13. GUT UND HAB (usually Hab und Gut ), possessions; render, all that I have.

15. OB, compare 3.

100. The grief and woe of Nature held by the fetters of winter personified by this nymph climbing the " Seebaum," whose branches are held by the ice. A mythical creation such as Böcklin delighted in.

12. GLIED UM GLIED, limb upon limb, i.e., each separate limb.

14. HER UND HIN, forth and back.

16. The very sound of this line is a cry of pity.

101. Written 1879. Theodor Storm called it the best lyric poem since Goethe. Compare C. F. Meyer's letter to Keller congratulating him on his seventieth birthday.
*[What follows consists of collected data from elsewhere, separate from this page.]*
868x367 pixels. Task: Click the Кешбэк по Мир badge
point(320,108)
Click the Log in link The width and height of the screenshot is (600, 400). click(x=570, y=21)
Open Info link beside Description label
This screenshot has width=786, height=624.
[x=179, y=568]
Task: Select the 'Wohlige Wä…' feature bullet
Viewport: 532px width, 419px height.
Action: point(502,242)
Meyer praises Keller's poetry because of its " innere Heiterkeit," and continues: " Auch meine ich, daß Ihr fester Glaube an die Güte des Daseins die höchste Bedeutung Ihrer Schriften ist. Ihnen ist wahrhaftig nichts zu wünschen als die Beharrung in Ihrem Wesen. Weil Sie die Erde lieben, wird die Erde Sie auch so lange als möglich festhalten. "

STORM

Theodor Storm, like Friedrich Hebbel, is a child of the North Sea Plain; but while in Hebbel's verse there is hardly any direct reference to his native landscape, Storm again and again sings its chaste beauty; and while Hebbel could find a home away from his native heath, Storm clung to it with a jealous love. He was born in Husum ( die graue Stadt am grauen Meer ) on the west coast of Schleswig-Holstein, September 14, 1817, of well-to-do parents. While still a student of law, he published a first volume of verse together with Tycho and Theodor Mommsen. His favorite poets were Eichendorff and Mörike, and the influence of the former is plainly discernible even in Storm's later verse. Storm left his home in 1851 and did not return until 1864, after Schleswig-Holstein had become German. He died July 4, 1888.
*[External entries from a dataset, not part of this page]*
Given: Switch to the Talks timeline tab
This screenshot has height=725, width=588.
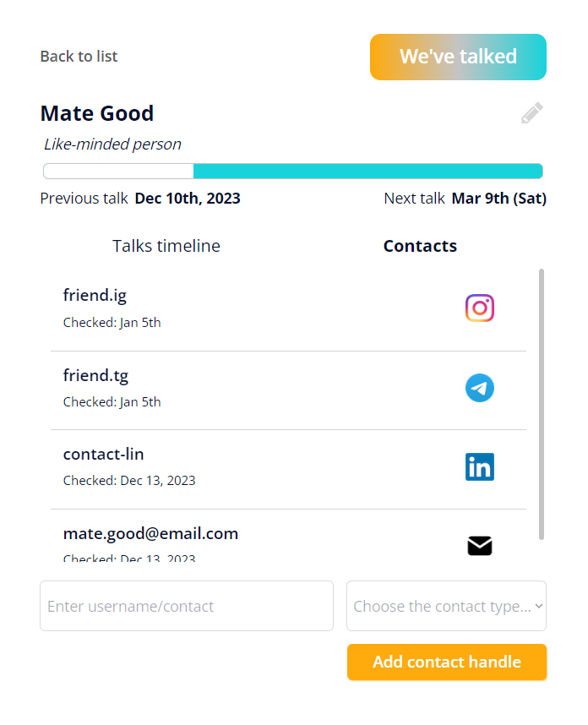Looking at the screenshot, I should (x=166, y=246).
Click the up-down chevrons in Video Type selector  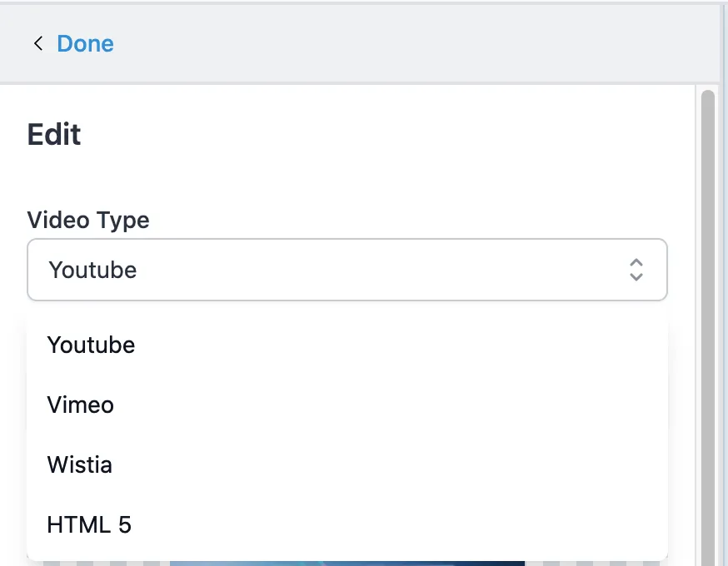coord(636,269)
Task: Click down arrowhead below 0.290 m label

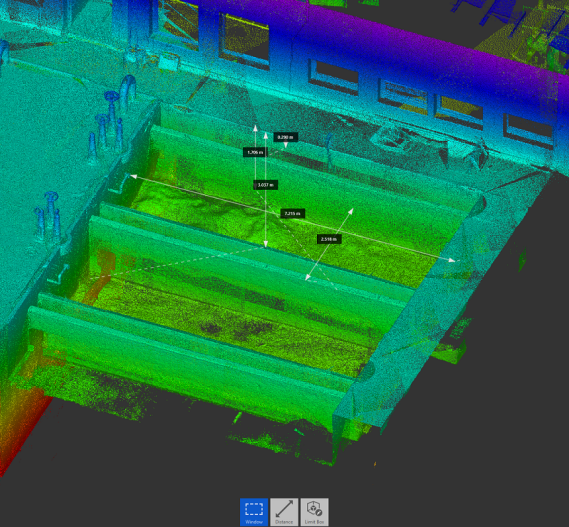Action: (x=286, y=145)
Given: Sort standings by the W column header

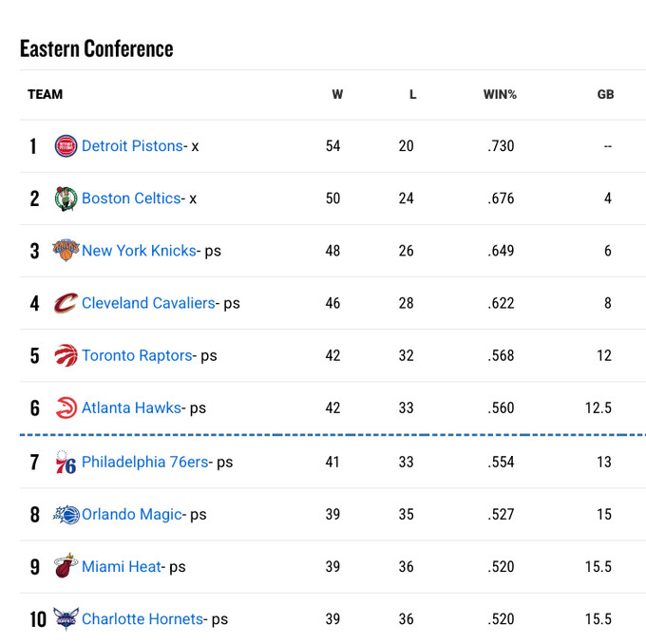Looking at the screenshot, I should point(337,95).
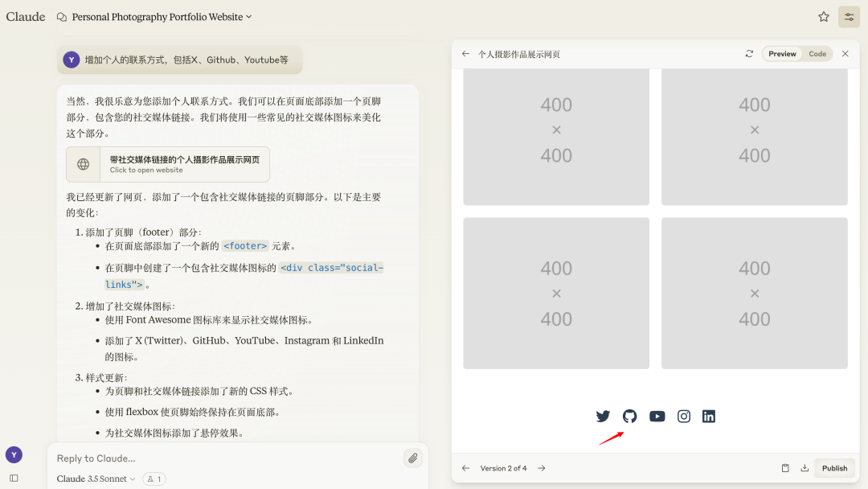
Task: Click the YouTube icon in the site footer
Action: (657, 416)
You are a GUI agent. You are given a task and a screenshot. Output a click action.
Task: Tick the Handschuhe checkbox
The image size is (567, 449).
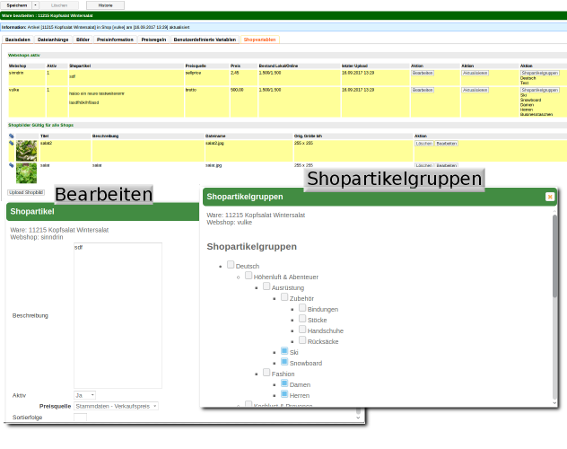302,329
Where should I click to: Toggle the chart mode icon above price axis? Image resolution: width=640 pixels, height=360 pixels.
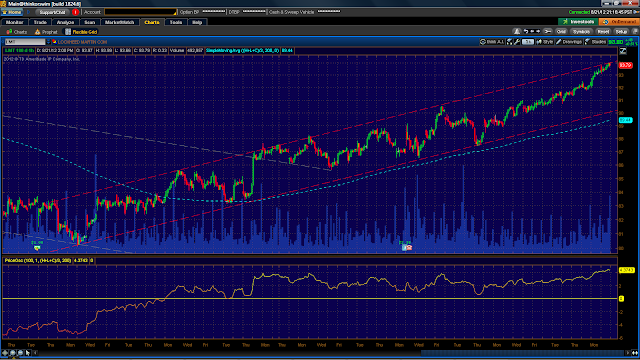(623, 51)
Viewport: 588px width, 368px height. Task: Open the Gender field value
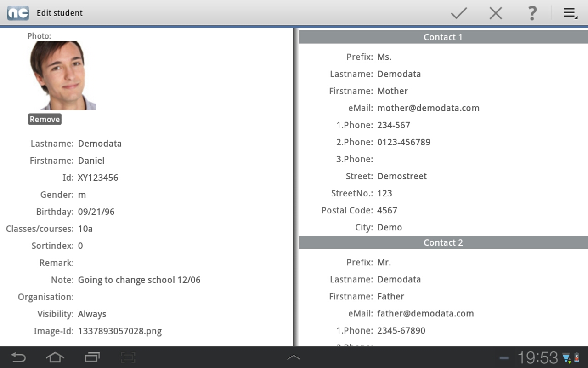82,195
Storm is the poet of the North Sea Plain: he discovered its peculiar beauty. While the tragic note predominates, joy and humor nevertheless abound, and at the beginning of his poems Storm himself significantly placed his Oktoberlied, written in the political gloom and uncertainty of the fall of 1848. While realizing fully its inherent tragic elements, Storm loved and glorified life and thirstily drank in its beauty to the very last. This is the keynote of Storm's lyrics.